7 Camping Mistakes You May Be Teaching Your Kids

Family RV trips are usually occasions to get away and spend quality time together, exploring new destinations or returning to old favorites.  They are also teaching opportunities. 

Whether we realize it or not, our kids are learning a great deal about RV life by watching how we prepare, plan and execute those camping getaways.  Are you teaching your kids any camping mistakes?

Although we have the best of intentions, we may be teaching them some bad habits if they model our behavior.  Here are 7 areas where proper instruction can help your children develop into responsible, caring RV travelers.

7 Common Camping Mistakes You May Be Teaching Your Kids

Not Knowing and Following “Leave No Trace” Principles

The concept of visiting a location without leaving evidence that you were there is a great way to enjoy destinations, while leaving the location intact for the next visitors.  This covers everything from picking flowers to packing out trash from a backcountry hike.  This is probably the most common camping mistake.
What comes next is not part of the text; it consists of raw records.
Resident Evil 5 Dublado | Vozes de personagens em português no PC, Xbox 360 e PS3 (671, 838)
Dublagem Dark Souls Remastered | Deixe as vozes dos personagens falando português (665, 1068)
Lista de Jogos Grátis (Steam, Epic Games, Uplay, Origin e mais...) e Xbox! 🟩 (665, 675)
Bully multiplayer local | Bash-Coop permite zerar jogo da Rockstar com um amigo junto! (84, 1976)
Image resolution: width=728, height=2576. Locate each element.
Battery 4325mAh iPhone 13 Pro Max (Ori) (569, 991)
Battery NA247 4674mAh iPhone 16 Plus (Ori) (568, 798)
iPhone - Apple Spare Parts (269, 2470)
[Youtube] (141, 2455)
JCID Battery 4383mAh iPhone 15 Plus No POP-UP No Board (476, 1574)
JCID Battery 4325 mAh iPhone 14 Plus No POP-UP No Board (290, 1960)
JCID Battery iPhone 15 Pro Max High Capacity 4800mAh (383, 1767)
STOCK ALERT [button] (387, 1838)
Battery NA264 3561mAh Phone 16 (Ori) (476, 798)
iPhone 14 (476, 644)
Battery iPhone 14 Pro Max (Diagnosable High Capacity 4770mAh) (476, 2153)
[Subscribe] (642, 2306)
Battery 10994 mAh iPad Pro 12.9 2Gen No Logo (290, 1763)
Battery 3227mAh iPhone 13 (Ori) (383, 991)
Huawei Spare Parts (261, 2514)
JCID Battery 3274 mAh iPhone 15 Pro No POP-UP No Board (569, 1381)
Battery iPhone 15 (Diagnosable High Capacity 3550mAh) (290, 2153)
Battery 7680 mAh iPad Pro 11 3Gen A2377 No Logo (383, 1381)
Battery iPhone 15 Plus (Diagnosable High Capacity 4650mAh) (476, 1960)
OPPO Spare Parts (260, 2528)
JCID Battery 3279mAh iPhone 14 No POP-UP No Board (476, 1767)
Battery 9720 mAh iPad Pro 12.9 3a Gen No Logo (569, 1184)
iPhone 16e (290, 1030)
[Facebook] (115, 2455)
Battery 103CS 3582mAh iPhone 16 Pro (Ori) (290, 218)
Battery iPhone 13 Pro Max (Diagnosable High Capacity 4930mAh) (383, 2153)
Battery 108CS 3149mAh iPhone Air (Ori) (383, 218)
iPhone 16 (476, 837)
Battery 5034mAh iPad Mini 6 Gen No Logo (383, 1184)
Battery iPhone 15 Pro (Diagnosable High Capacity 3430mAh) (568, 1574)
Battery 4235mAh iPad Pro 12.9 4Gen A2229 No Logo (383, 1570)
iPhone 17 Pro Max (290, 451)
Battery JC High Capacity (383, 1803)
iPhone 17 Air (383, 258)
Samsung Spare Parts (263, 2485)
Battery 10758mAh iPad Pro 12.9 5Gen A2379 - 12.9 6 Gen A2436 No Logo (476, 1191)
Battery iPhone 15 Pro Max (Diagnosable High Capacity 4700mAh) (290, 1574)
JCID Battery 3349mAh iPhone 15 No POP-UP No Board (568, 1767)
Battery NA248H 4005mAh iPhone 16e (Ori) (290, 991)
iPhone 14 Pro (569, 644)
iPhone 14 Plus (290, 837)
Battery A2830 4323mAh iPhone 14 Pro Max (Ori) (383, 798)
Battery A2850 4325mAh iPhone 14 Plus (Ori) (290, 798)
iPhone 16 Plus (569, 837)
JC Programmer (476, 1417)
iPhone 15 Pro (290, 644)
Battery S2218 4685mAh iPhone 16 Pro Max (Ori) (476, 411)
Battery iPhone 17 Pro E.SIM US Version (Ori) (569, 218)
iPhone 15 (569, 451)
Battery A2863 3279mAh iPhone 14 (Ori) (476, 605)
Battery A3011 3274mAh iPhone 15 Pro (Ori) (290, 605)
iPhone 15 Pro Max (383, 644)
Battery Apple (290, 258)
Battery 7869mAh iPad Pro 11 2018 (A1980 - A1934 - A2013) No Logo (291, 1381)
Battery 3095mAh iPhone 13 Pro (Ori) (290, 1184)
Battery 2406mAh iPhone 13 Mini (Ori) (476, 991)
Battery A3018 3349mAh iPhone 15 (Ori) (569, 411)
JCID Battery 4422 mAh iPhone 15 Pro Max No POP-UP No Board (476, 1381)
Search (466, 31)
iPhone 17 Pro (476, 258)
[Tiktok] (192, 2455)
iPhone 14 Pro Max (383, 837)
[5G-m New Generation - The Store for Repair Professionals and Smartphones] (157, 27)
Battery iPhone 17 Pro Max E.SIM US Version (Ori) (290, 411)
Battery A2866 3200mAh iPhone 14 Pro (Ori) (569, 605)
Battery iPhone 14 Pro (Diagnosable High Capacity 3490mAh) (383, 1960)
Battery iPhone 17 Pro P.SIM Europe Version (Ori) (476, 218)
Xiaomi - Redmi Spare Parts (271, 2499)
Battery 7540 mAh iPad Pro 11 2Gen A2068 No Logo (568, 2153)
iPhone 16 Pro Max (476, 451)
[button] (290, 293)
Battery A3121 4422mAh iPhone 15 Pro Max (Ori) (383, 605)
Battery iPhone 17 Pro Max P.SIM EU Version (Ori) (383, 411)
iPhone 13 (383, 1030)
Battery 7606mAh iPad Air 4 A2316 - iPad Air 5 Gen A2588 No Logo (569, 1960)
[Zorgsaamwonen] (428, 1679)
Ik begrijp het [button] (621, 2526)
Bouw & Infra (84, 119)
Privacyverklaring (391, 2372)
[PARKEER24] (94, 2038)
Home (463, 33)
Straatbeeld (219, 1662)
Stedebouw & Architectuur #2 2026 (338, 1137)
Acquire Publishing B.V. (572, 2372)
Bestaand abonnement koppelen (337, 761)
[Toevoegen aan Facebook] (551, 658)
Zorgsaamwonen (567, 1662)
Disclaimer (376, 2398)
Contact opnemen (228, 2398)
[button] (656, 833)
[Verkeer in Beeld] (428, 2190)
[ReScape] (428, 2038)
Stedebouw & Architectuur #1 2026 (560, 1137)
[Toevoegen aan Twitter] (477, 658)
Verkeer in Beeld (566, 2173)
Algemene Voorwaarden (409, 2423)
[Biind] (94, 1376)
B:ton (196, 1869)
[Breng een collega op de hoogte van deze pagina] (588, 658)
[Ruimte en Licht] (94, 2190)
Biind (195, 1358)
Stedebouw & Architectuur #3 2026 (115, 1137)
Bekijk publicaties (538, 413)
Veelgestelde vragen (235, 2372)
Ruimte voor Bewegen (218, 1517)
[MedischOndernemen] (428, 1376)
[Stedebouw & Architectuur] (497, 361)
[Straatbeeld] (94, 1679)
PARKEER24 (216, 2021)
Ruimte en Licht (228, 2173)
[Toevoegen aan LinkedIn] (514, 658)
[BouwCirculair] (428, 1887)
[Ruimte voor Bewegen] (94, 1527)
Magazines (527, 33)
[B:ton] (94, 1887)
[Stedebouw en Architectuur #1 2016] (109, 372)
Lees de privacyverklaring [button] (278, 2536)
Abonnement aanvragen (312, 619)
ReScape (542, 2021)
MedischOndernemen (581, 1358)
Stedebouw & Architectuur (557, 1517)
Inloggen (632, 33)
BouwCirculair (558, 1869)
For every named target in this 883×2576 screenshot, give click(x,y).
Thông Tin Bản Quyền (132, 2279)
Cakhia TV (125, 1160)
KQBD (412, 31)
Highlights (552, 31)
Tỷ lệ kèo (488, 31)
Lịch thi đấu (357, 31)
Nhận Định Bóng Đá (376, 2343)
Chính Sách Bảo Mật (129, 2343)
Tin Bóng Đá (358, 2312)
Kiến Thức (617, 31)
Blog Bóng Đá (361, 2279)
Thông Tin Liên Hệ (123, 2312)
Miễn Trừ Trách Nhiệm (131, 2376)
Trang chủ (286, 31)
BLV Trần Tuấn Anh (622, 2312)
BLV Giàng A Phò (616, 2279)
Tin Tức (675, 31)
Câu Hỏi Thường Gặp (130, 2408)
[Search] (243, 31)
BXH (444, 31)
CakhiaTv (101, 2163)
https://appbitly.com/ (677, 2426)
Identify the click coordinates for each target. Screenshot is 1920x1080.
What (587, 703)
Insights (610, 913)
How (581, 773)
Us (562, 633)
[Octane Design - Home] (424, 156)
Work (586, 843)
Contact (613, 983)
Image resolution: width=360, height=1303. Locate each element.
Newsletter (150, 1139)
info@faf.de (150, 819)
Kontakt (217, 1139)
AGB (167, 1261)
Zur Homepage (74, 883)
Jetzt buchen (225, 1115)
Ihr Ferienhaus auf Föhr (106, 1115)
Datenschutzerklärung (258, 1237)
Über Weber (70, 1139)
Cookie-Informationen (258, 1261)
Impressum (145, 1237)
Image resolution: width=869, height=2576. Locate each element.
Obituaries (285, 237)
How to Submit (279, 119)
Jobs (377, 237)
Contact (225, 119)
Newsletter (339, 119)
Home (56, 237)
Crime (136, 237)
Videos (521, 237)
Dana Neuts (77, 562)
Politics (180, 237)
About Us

The “Leave No Trace” code is so highly valued that 7 principles have been established to give new campers, hikers and travelers a rule of thumb to follow.

1. Plan ahead and prepare so that you have what you need to leave no trace, like bags to pack out trash or wood for campfire.

2. Travel and camp on durable surfaces, so as not to leave footprints or pack down grass or dirt.

3. Dispose of waste properly – this includes trash and human waste, if no toilet is available.

4. Leave what you find, so that others can enjoy the petrified rock or stunning flower that you discovered on your journey.

5. Minimize campfire impacts by using existing fire rings where possible, keeping the fires small, and making sure the fire is completely out before leaving the site.

6. Respect wildlife – this does NOT mean taking selfies with bison or bear or feeding any wild animal.  It DOES mean that you should give them plenty of space if you come across them in the backcountry.

7. Be considerate of other visitors by respecting their space and using common courtesy.

Leaving Food and Trash Accessible

If you have ever left food outside for a short period of time, you know what can happen.  Ants make a beeline for it, flies swarm, and if in bear country, Yogi may invade your campsite. 

Keep your food in your RV but out of your tent, as the smells it leaves may attract wildlife.  Bag up trash and deposit it in the proper receptacles immediately, and clean up food processing areas as soon as possible.

Even food storage items like coolers can be enticing to animals, so when camping in the outdoors, many campsites have food lockers in which to store those tempting morsels.  Do not make the mistake of leaving food in your car either. 

Bears, in particular, have been known to break into automobiles, totally trashing the vehicles to get to anything that tastes better than the berries they have been eating!

Not Practicing Campground Etiquette

There’s nothing more frustrating than finding that perfect boondocking spot in the wilderness, away from any other homo sapiens, then having another RV pull in right next to you!  There is plenty of room out there, and most dispersed campers are “dispersed” because they want some privacy, so don’t be that RVer. This is a surprisingly common camping mistake.

Follow common sense courtesy rules and don’t use your generator night and day.  Most campers will endure generator noise at times between 8am and 10pm, but campgrounds are not truck stops. 

Don’t run your engine overnight, and cut down on any noise by 10pm at the latest, as some campers actually camp to relax and enjoy a bit of peace and quiet.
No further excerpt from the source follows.